Sunday, June 2, 2013

Baseball Card of the Week: 1975 Topps Mini Herb Washington

Former Oakland Athletics owner Charles O. Finley was always looking for a marketing edge for his club.  Whether coming up with orange baseballs, flashy nicknames and uniforms, bonuses for players growing mustaches, ball girls or having a mule as a team mascot.  Finley was one of major influences in getting the designated hitter established and playing World Series games at night and Herb Washington was also beneficiary of another one Finley's grand ideas.

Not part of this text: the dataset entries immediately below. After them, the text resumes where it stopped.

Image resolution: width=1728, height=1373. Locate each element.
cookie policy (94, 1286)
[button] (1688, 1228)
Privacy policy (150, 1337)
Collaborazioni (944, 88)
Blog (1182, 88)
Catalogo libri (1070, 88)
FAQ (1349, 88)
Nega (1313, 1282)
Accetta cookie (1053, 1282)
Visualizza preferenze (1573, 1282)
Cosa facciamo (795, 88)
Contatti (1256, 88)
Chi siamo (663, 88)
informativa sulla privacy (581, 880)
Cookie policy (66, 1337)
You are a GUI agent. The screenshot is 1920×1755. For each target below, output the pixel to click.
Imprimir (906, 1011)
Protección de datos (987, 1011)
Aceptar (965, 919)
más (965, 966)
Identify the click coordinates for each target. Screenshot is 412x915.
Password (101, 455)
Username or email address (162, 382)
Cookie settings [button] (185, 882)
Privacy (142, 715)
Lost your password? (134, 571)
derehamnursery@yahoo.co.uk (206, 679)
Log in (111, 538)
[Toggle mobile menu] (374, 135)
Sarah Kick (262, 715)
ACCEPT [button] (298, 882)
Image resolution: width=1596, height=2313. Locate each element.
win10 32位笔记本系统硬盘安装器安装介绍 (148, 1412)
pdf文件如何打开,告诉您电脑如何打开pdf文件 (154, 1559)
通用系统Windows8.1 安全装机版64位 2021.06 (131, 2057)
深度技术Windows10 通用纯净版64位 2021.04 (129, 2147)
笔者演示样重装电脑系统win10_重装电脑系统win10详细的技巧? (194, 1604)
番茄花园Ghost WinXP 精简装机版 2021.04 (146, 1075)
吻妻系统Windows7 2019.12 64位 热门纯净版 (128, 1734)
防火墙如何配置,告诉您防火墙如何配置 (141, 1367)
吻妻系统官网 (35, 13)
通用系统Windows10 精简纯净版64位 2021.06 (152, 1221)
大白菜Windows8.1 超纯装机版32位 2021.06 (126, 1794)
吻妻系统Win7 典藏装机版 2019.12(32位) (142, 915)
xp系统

Herb Washington was a world class sprinter during his days in college at Michigan State University where he was a four-time NCAA All-American, won one NCAA title and seven Big Ten conference titles. He also broke world records in the 50 and 60 yard dashes.  Despite not having played organized baseball since junior high, Finley signed Washington as a "designated pinch runner."
Oakland hired former stolen base champ Maury Wills to tutor Washington in baserunning. Washington got off to a slow start in the 1974 season as he was caught stealing in four out of his five attempts. Oakland also struggled early, but both the team and Washington rebounded nicely. Oakland did end up winning the pennant and Washington ended the season with 29 stolen bases and 29 runs scored in 92 games.  Washington became known for being picked off as a game tying run in Los Angeles Dodgers lone victory against Oakland in the 1974 World Series.  He did not steal a base in the playoffs and was released by Oakland early the following year.
A's manager Alvin Dark did offer Washington to go hit after Oakland clinched the division in 1974, but Washington declined the offer as he knew one plate appearance would ruin his significance in baseball history.  Washington is the only person to play in 100 or more games without going in the field or up to bat.
After his playing days, Washington used his baseball salary for buying franchises in the McDonald's fast food restaurant chain and later became one of the first minority owners in professional hockey as he founded the Youngstown Steelhounds.

As for the card itself, Topps test marketed a miniature version of it's regular set in 1975 in several markets including California and Michigan.  The 1975 mini set is the exact same set as it's standard counterpart and is the only year Topps produced it.  Even with the scarcity of the mini set compared to the regular, there is minimal added value between the two.  The Herb Washington card is the only one ever to designate the position as "pinch runner."